• ACTION ITEM
The required output is the complete listing, copied word for word.

------------------------

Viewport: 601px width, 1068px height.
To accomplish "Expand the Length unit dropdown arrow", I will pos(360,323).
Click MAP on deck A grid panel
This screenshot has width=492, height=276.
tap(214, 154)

------------------------

• SOLUTION TO THE PROBLEM
Viewport: 601px width, 1068px height.
To accomplish "Expand the Length unit dropdown arrow", I will pos(360,323).
Click MAP on deck A grid panel
This screenshot has width=492, height=276.
tap(214, 154)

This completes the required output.